_Source records_
※

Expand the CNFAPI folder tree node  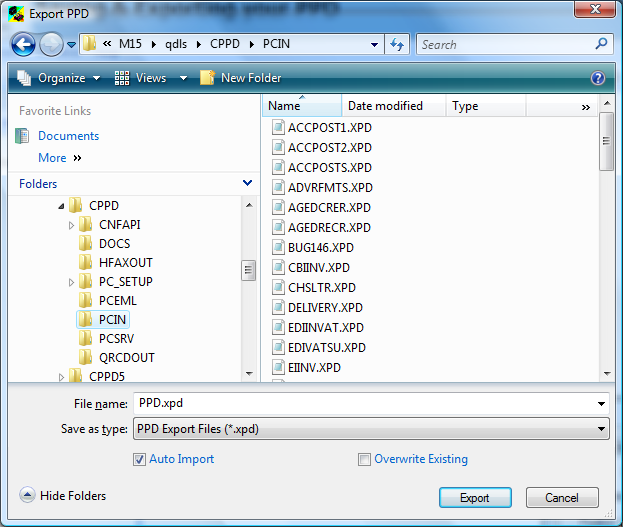[71, 225]
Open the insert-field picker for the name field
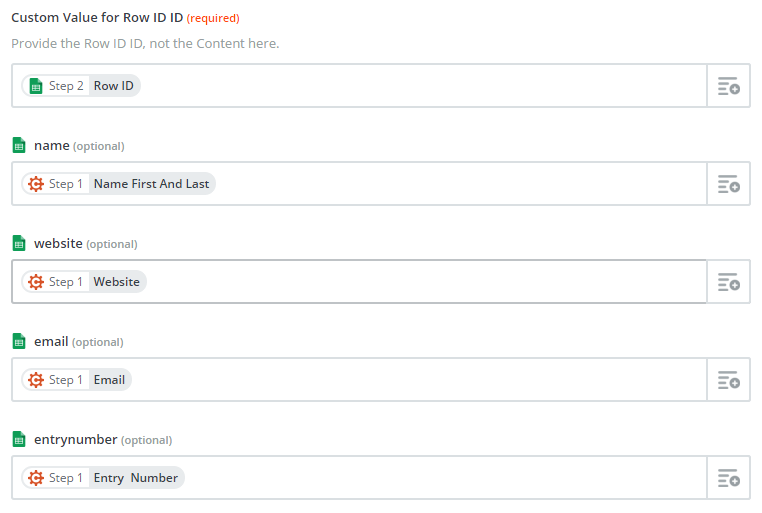762x513 pixels. [x=728, y=184]
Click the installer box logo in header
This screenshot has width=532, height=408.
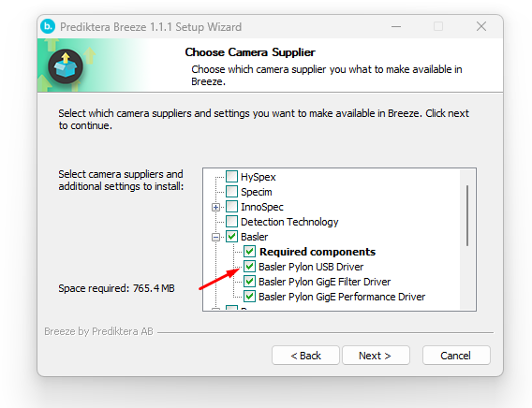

※

_Work to complete_
Only the lines from the one containing "Click the installer box logo in header" through the final line of the data are to be written out, exactly as they stand and without pictures.

_Response area_
Click the installer box logo in header
This screenshot has width=532, height=408.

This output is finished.